De la alegría del informe al sinsabor del presupuesto

09-09-2020 15:16

Cuando el presidente presumió en su discurso con motivo de su segundo informe que “en el peor momento contamos con el mejor gobierno”, podría haber dado cierta credibilidad a sus palabras citando su propio informe escrito entregado al Congreso.

Este, correctamente establecía que, gracias a su política salarial, “en 2019, aproximadamente 2.6 millones de personas salieron de la pobreza laboral. El salario promedio de las personas trabajadoras aseguradas en el IMSS en términos reales se elevó 3.8% en 2019 y 4.6% a junio de 2020, las mayores tasas en15 años”, un logro merecedo del mayor reconocimiento.

Sin embargo, en vez de ceñirse a la evidencia, su mensaje se divorció de la realidad. Fueron palabras, no hechos: ¿560 mil millones de pesos arrebatados a la corrupción? No hay constancia presupuestal de ellos. ¿Saldremos de la pandemia con un mejor sistema de salud? México presenta la mayor mortalidad de personal médico por COVID19 en el mundo. ¿Siete de cada diez familias recibe presupuesto público? No hay un Censo de Bienestar transparente con el cual verificar el cálculo.

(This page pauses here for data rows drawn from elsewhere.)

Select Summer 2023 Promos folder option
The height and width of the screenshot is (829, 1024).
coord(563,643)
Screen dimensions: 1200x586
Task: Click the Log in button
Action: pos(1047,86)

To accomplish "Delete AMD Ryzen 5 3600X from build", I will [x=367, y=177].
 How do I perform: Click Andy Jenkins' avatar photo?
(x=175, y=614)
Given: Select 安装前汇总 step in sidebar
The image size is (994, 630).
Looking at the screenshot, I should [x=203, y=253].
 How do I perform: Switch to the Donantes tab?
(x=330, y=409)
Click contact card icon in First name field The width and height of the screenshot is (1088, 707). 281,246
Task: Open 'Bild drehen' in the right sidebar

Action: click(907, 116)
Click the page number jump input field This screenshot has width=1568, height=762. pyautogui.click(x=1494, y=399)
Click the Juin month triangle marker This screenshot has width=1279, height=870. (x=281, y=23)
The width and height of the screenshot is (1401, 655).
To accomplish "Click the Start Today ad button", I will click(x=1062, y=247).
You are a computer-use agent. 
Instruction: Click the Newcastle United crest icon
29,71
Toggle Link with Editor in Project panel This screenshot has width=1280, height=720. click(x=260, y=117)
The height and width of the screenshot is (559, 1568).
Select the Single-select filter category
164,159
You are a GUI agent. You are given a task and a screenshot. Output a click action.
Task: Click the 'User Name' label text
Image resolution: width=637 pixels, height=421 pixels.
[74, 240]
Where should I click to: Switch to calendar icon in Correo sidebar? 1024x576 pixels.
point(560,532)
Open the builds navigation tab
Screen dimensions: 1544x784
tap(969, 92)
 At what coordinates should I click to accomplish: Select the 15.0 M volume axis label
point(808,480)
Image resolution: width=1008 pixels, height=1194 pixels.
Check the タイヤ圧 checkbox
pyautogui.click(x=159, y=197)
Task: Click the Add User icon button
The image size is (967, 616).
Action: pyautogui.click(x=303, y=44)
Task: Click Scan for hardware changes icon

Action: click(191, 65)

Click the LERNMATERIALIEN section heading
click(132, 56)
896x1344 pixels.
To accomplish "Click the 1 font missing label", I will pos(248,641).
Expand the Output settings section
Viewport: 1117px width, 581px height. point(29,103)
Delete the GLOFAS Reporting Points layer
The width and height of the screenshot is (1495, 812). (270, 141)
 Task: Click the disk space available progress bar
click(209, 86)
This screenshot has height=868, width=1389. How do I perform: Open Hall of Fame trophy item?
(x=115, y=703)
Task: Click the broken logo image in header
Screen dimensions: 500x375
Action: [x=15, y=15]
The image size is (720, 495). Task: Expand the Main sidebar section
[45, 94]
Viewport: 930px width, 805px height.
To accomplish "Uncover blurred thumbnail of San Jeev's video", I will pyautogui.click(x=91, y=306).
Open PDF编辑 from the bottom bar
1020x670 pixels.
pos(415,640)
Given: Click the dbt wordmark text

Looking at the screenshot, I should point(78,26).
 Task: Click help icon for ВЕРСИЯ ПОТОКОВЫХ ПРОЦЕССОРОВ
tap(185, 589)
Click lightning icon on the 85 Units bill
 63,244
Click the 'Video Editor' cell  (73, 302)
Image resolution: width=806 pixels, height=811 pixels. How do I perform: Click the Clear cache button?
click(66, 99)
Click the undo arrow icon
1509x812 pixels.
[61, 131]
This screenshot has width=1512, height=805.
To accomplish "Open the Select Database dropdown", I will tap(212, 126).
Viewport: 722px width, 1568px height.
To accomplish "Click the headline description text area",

La lista de dichos alegres podría seguir y continuar resonando, pero las propias proyecciones gubernamentales, con todo y su optimismo, desaniman. Los Criterios de Política Económica, que acompañan al presupuesto para 2021, preveen una caída de la economía de 8% en 2020. Para 2021 se recuperaría poco más de la mitad de lo perdido de la actividad económica. Lo anterior significaría agregar cerca de diez millones de personas a la pobreza de ingresos en el presente año y mantener a 4.7 millones de ellos en la pobreza en 2021.

La caída del PIB en 2020 reducirá los ingresos presupuestarios obligando a un mayor deficit y su consecuente endeudamiento, mismo que poco podrá ser reducido en 2021. Sin embargo, esta vía para sostener los recursos públicos permitirá un incremento real del gasto programable de 1.3% para 2021, la mitad de lo que aumentó en 2020. Aunque este aumento es absolutamente insuficiente para el reto económico y social que se enfrentará, es por demás bienvenido.

El presupuesto 2021, privilegia el gasto en funciones de Gobierno, aumentándolo 5.7% respecto al aprobado para 2020, y sacrifica el correspondiente a Desarrollo Económico, reduciéndolo 2.9%.  Dentro del primero se privilegia el gasto en seguridad nacional, mientras que en el segundo el mayor deterioro corresponde al turismo. Adicionalmente, se mantiene como prioridad el gasto en los cuestionados proyectos de la refinería de Dos Bocas, el Tren Maya y el nuevo aeropuerto.

En materia de gasto social hay un incremento de 2.7%,. El gasto en salud  crece 1.3%, y el de educación 0.4%, lo que, dado el crecimiento poblacional, hace que el gasto per cápita en salud practicamente no crezca y el de educación disminuya en términos per cápita. El mayor incremento se da en el rubro de protección social (6%), que incluye las transferencias monetarias de distinto tipo consideradas como prioritarias por este gobierno.

En síntesis, las perspectivas económicas y presupuestales para 2021 lucen muy frágiles para este gobierno, pero aunque es posible que no mejore los servicios de salud y educación, distribuirá una mayor cantidad de efectivo entre las familias en pleno año electoral. Hay cuestiones que simplemente no cambian ni en tiempos de crisis.